> **Segmen Teks**:
- - - - -

Erdogan Sebut Netanyahu Lebih Kejam dari Hitler
Presiden Turki Recep Tayyip Erdogan kembali menjadi sorotan dunia internasional usai menyampaikan kecaman keras terhadap Perdana Menteri Israel Benjamin Netanyahu dalam pidatonya pada Kamis, 19 Juni 2025. Dalam pernyataannya, Erdogan menuduh Netanyahu telah melakukan kekejaman yang melebihi apa yang pernah dilakukan Adolf Hitler. Ia menyebut bahwa serangan militer Israel di Gaza bukan lagi sebatas konflik, melainkan sebuah pembantaian sistematis yang mengarah pada pemusnahan rakyat Palestina.
Pidato itu disampaikan di tengah meningkatnya ketegangan antara Israel dan Iran. Erdogan secara terbuka menyatakan dukungannya terhadap hak Iran untuk membela diri atas serangan Israel. Ia juga menyerukan komunitas internasional untuk segera mengambil langkah nyata menghentikan kekejaman yang terjadi di Gaza, serta mengkritik keras sikap pasif negara-negara Barat dan Dewan Keamanan PBB.
Dalam siaran nasional yang berlangsung pada 19 Juni, Erdogan menyampaikan bahwa kekejaman yang terjadi di Gaza setiap hari telah melampaui kengerian Perang Dunia II. Ia menyatakan bahwa Netanyahu telah bertindak lebih kejam daripada Hitler, dengan menyasar warga sipil termasuk perempuan dan anak-anak secara brutal. Menurut data resmi dari Perserikatan Bangsa-Bangsa, jumlah korban jiwa akibat serangan Israel sudah mencapai puluhan ribu sejak awal eskalasi.
Erdogan juga menyinggung kehancuran infrastruktur di Gaza. Ia menyampaikan bahwa lebih dari 80 persen fasilitas vital seperti rumah sakit, sekolah, dan tempat ibadah telah hancur akibat serangan Israel. Menurutnya, ini bukan hanya sebuah serangan militer biasa, melainkan genosida yang terorganisir. Ia menegaskan bahwa dunia tidak boleh tinggal diam melihat penderitaan rakyat Palestina yang terus berlangsung.
Sikap tegas Erdogan terhadap Israel bukanlah hal baru. Sejak awal konflik di Gaza memanas, ia secara konsisten mengecam kebijakan Tel Aviv. Ia menuduh Israel melanggar hukum internasional dan menyatakan bahwa operasi militer yang dilakukan merupakan bentuk terorisme negara. Hubungan diplomatik antara Ankara dan Tel Aviv pun terus memburuk, terutama setelah Turki menarik duta besarnya dari Israel pada November 2023.

- - - - -

> **Permintaan Tertulis A**: Tuliskan nama lengkap semua tokoh yang disebut dalam teks berita tentang kecaman Erdogan terhadap Netanyahu.
> **Permintaan Tertulis B**: Teruskan teks berita tentang kecaman Erdogan terhadap Netanyahu, dimulai setelah kalimat terakhirnya.
Data yang menyertai tidak perlu digunakan.

- - - - -

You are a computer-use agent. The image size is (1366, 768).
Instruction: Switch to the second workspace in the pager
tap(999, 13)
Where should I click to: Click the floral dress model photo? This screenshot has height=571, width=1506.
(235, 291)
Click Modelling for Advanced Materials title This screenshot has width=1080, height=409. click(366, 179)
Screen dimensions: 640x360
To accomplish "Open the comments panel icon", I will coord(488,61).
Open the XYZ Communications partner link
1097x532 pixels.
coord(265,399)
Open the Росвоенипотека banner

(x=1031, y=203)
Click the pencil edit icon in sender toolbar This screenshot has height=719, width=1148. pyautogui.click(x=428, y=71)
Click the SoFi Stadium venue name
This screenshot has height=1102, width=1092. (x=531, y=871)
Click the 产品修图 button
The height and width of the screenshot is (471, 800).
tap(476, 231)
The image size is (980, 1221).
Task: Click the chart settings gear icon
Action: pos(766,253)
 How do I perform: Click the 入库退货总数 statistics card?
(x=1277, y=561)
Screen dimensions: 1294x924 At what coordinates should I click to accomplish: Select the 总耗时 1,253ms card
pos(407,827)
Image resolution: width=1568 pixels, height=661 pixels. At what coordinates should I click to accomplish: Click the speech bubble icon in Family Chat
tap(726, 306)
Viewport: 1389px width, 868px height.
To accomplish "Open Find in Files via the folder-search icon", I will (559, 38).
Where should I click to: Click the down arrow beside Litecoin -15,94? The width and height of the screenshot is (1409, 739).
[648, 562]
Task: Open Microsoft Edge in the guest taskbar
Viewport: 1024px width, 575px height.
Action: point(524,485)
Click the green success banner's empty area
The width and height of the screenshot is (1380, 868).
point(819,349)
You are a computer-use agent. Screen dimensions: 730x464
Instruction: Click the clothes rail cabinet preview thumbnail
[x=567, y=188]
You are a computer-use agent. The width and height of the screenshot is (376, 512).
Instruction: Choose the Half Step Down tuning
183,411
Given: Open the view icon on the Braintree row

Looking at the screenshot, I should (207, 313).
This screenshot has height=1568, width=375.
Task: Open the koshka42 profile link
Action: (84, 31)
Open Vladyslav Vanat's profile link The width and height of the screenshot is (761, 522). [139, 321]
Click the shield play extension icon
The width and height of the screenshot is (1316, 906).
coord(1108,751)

- - - - -

> **Hasil Akhir A**: Recep Tayyip Erdogan, Benjamin Netanyahu, Adolf Hitler

> **Hasil Akhir B**:
Dalam pernyataan yang sama, Erdogan juga memberikan dukungan penuh terhadap hak bela diri Iran. Ia menyebut bahwa jika Israel melakukan serangan militer, maka Iran memiliki hak konstitusional dan hukum internasional untuk mempertahankan diri. Hal ini merujuk pada insiden pada Oktober 2024, ketika fasilitas militer Iran diserang oleh rudal Israel, menewaskan beberapa personel dan merusak instalasi penting di wilayah tersebut.
Erdogan menjelaskan bahwa Piagam PBB Pasal 51 dengan tegas menyebutkan hak bela diri sebagai prinsip dasar dalam menjaga kedaulatan negara. Ia juga mengingatkan bahwa tindakan sepihak Israel yang terus berlangsung tanpa konsekuensi internasional justru menjadi sumber ketidakstabilan di Timur Tengah. Menurutnya, ancaman Israel tidak hanya menyasar Palestina, tetapi juga mengganggu keamanan kawasan secara keseluruhan.
Sebagai bagian dari upaya diplomatik, Erdogan menyerukan negara-negara anggota Organisasi Kerja Sama Islam (OKI) untuk bersatu melawan agresi Israel. Ia menyampaikan bahwa Turki akan menjadi tuan rumah pertemuan darurat OKI pada akhir Juni 2025 untuk membahas krisis di Gaza dan upaya memperkuat solidaritas antarnegara Islam dalam menghadapi ketegangan regional yang kian meningkat.
Dalam kesempatan yang sama, Erdogan juga menyampaikan kekecewaannya terhadap komunitas internasional yang dinilainya bersikap hipokrit dalam isu hak asasi manusia. Ia menyoroti bagaimana negara-negara Barat kerap menggaungkan demokrasi dan kebebasan, namun memilih bungkam ketika menyangkut penderitaan rakyat Palestina. Ia secara khusus mengkritik Amerika Serikat yang berulang kali menggunakan hak veto untuk menghalangi resolusi gencatan senjata di Dewan Keamanan PBB.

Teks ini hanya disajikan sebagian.